The Nrat1 Transporter Contains a Unique Ion Binding Site

The metal recognition site of prokaryotic Nramp transporters is known to be characterized by two structural motifs (Figure 3 and Supplementary Figure S1), motifs A and B. The highly conserved Asp-Pro-[Gly/Ser]-Asn motif (motif A) occurs in the loop between TM1a and TM1b, as well as the N-terminal portion of TM1b; while the moderate conserved motif (motif B) occurs in the C-terminal portion of TM6a and the loop between TM6a and TM6b. Only four residues, i.e., the first and fourth residues in each motif, are required to coordinate the central metal ion (Figure 3D). The Asp and Asn residues in motif A (locating at the first and fourth position, respectively), as well as the fourth residue in motif B, use their side chains to contact the metal ion. By contrast, the first residue in motif B contributes to metal binding by its main-chain carbonyl oxygen. In support of the structural and functional importance of the metal coordination ligands, the Asp and Asn residues in motif A are invariant within the Nramp family and across plant species (Figure 3A and Supplementary Figure S1). Notably, the metal ligands in motif B are only moderately conserved (Figure 3A and Supplementary Figure S1), suggesting that this motif may contribute to ion-subtype specificity. It is also worth noting that, through refining the proper conformation of terminal residues in each motif, interspace residues of the two motifs may be important for ion binding and selectivity as well.

FIGURE 3

FIGURE 3. OsNrat1 has a unique metal binding site. (A) Sequence alignment of the two signature motifs of the 25 plant Nramp transporters and a bacteria Nramp transporter ScaDMT. The variations of amino acids in the two motifs were marked with different colors. The four residues involved in metal coordination are indicated as stars above the alignment. OsNrat1, OsNramp3, and ScaDMT are indicated by arrows in light blue, pink and green, respectively. The five phylogenetic groups are labeled to the right of the alignment. The amino acids being swapped in Nrat1 and OsNramp3 are marked by dotted rectangles. (B) A top view of OsNrat1 from the extracellular side of the membrane (Left) with a cartoon representation. The four metal binding residues are shown as colored sticks. The carbon, oxygen, and nitrogen atoms are colored in light blue, red, and tv_blue, respectively. A close-up view of the metal binding site is given in the right panel. (C) A close-up view of the metal binding site of OsNramp3 shown with the same orientation as OsNrat1. The coloring code for the atoms are the same as that in (B), except for carbon (pink) and sulfur (yellow). (D) A close-up view of the binding site of ScaDMT shown with the same orientation as OsNrat1. The coloring pattern for the atoms is the same as that in (C), except for carbon colored green. The proposed metal binding sites of OsNrat1 and OsNramp3 are indicated by dotted circles, while the metal binding site of ScaDMT is indicated by a solid circle. The approximate diameters of the binding sites are calculated by the equation: D1 = D2^∗d1/d2. D1 is the diameter of the binding site circle to be calculated. D2 is the spatial distance between the main-chain oxygen of Ala223 and the side-chain oxygen of Asn52 measured in the crystal structure of ScaDMT by the software PyMOL. d1 is the diameter of the binding site circle measured in the figure. d2 is the distance between the main-chain oxygen of Ala223 and the side-chain oxygen of Asn52 of ScaDMT measured in the figure.

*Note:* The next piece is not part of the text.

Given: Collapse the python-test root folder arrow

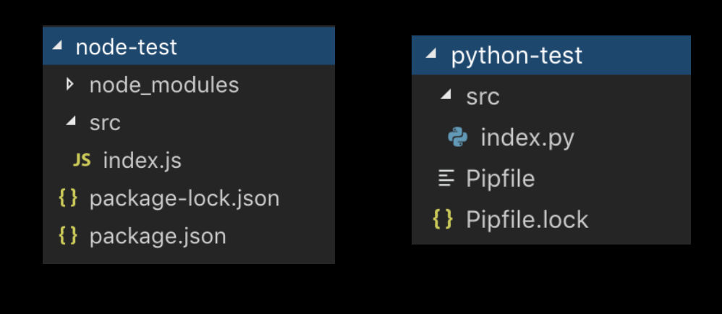Looking at the screenshot, I should point(432,55).
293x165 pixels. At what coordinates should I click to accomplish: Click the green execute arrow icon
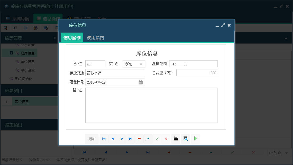tap(195, 139)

Sequence alignment results for the two signature motifs show good agreement with the phylogenetic analysis of plant Nramp transporters (Figure 3A). Transporters of the Nrat1 group and group II have an Asp-Pro-Ser-Asn sequence pattern of motif A, while other groups consist of a motif A with a uniform Asp-Pro-Gly-Asn sequence. The characteristic sequence patterns of motif B can be clearly divided into five sets, each corresponding to one of the five phylogenetic groups. Among the five sets of motif B, sequences of groups I, III, and IV have the highest conservation. Motif B of group III transporters has an invariant sequence of Ala-Ile-Ile-Thr, while motif B of group I and IV has an identical sequence of Ala-Leu-Val-Met and Ala-Met-Val-Met, respectively. Together, these data indicated that Nrat1 transporters contain a unique pair of sequence motifs which may be critical for mediating metal recognition.

We proceeded to compar the putative metal binding sites from the core domain structural models of OsNrat1 and OsNramp3, with that of the crystal structure of ScaDMT. As shown in Figures 3B–D, the architecture of the divalent ion recognition site in OsNramp3 is identical to that observed in ScaDMT. By contrast, the trivalent metal binding site in OsNrat1 appears to be slightly larger than those in OsNramp3 and ScaDMT, as calculated in the two models and the ScaDMT crystal structure (Figures 3B–D). These differences are likely caused by a replacement of the Met with a Thr, which contains a shorter side-chain compared to that of a Met, at the fourth residue of motif B.

The Nrat1 Specific Motif B Is a Key Determinant for Al Transport

To determine the functional importance of the signature motifs, we generated several mutations for OsNrat1 and OsNramp3 (OsNrat1^{I240M,I241V,T242M}, OsNrat1^T242M, OsNramp3^{M239I,V 240I,M241T}, OsNramp3^M241T, see Supplemen-tary Table S2) by exchanging corresponding residues of one protein with another and examined their capabilities on Al and Mn transport as well as OsNrat1 or OsNramp3 as a positive control, respectively.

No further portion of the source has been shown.